With creativity and enthusiasm, she renovated a sanhoyuan (三合院), a traditional three section housing compound, into lodging and organized a series of activities targeting urban families with small children.
For example, visitors, wearing waterproof jumpsuits, can roam through the water fields and harvest fresh bamboo. After that, they can either chop the high-fiber vegetable into dumpling fillings or preserved delicacies to take home.
“My intention is not to sell the produce,” she said, “I am promoting a new kind of tourism where experience is the core value.”
From time to time, foreign backpackers also call her up, wanting to have an authentic taste of Taiwan’s rural living before it dies out.

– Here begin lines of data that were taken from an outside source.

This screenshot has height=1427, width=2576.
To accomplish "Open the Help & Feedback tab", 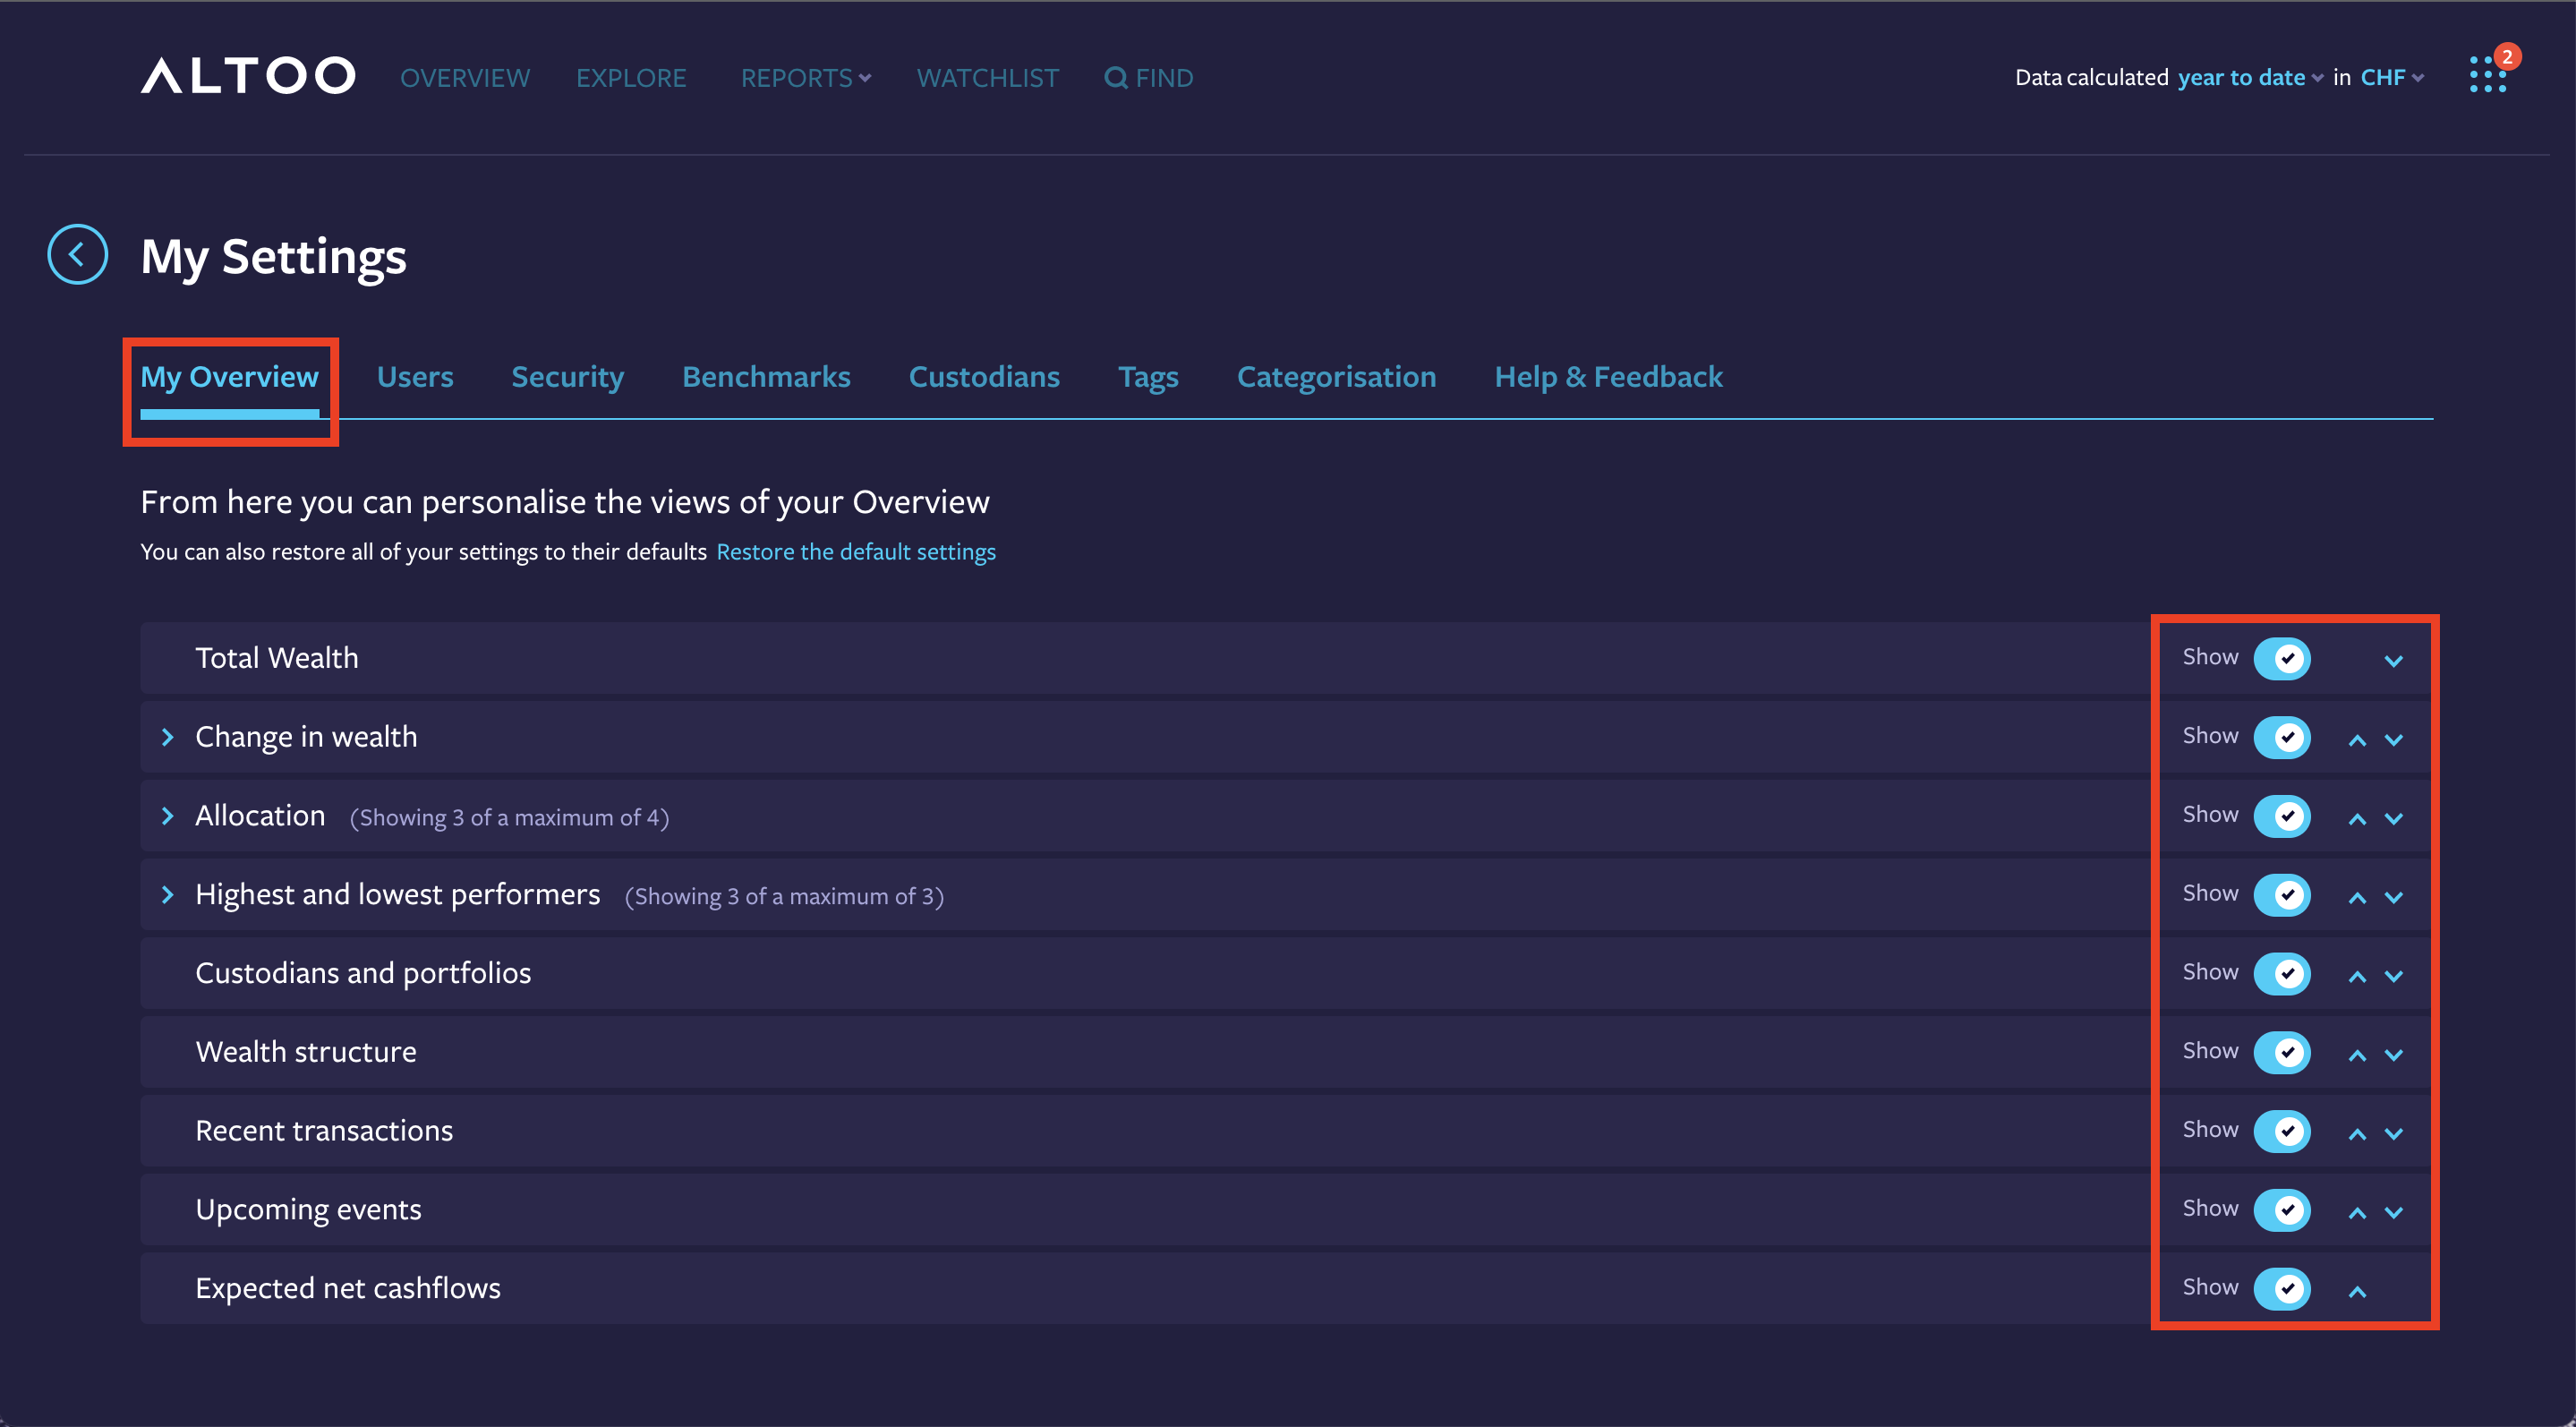I will tap(1608, 376).
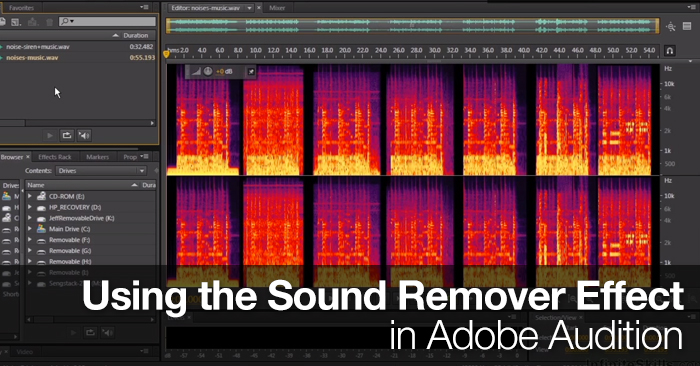Click the loop playback icon in Files panel
The height and width of the screenshot is (366, 700).
[67, 135]
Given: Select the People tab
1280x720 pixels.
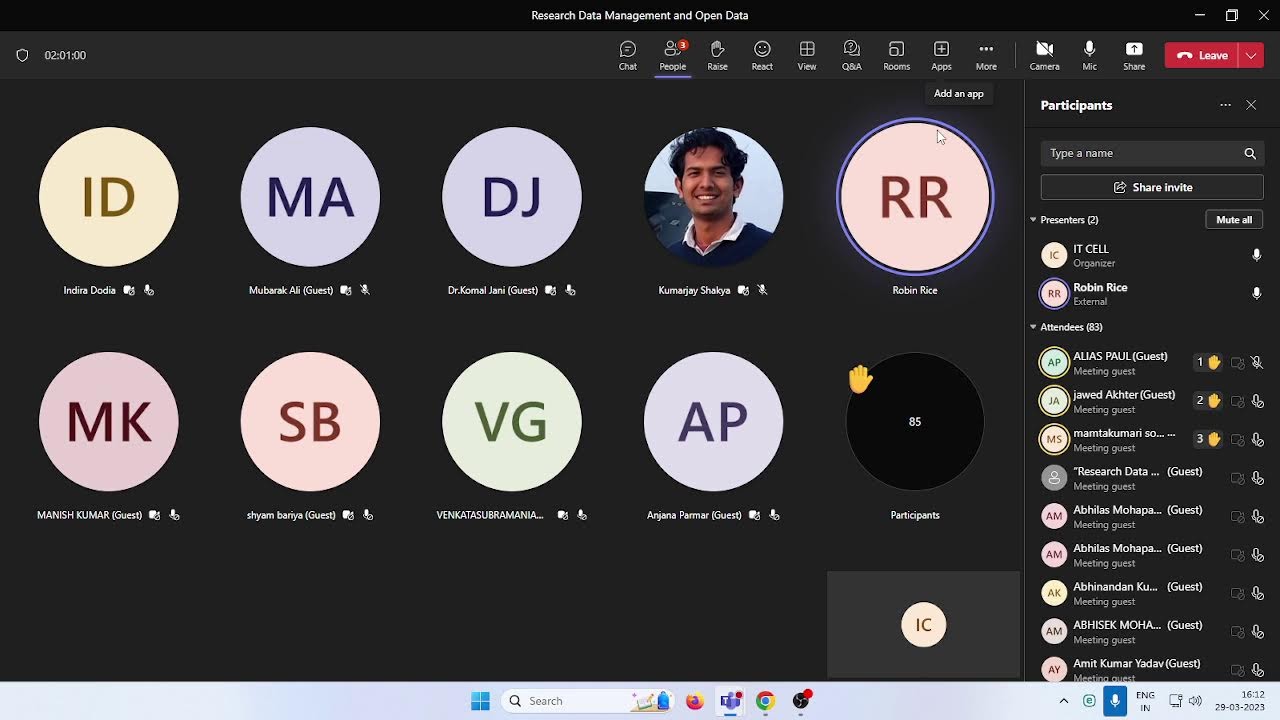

The business yields monthly revenue of about NT$200,000 and comes with the benefit of flexible working hours and fulfilling family obligations. She said that her siblings as well as local farmers are eager to follow her footsteps in the agritourism business.
Since the late 1980s, farmers have been encouraged to transition away from traditional farming and focus on recreation-oriented enterprises as a way to lessen the impact of urbanization and counter the adverse effects of agricultural imports on the domestic economy.
A decade later, the development of agritourism was fueled by the urgent need to reconstruct areas devastated by the 921 earthquake that hit central Taiwan, a region originally founded on farming. The 7.3 magnitude earthquake left more than 2,400 dead, 11,000 injured and over 10,500 houses damaged.
Today, Nantou, Taichung and Changhua together are home to most leisure farms in Taiwan.
In a recent effort to promote agritourism, the Council of Agriculture launched a Web site in Chinese and English that offers users detailed itineraries ranging from fruit-picking trips to firefly watching tours.